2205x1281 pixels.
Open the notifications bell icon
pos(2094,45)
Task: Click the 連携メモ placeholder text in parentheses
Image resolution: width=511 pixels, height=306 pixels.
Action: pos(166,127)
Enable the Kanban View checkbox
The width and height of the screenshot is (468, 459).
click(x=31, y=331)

* **What the exercise asks**:
Repeat the data in full, keeping each word exactly as it is.

* **Finished exercise**:
2205x1281 pixels.
Open the notifications bell icon
pos(2094,45)
Task: Click the 連携メモ placeholder text in parentheses
Image resolution: width=511 pixels, height=306 pixels.
Action: pos(166,127)
Enable the Kanban View checkbox
The width and height of the screenshot is (468, 459).
click(x=31, y=331)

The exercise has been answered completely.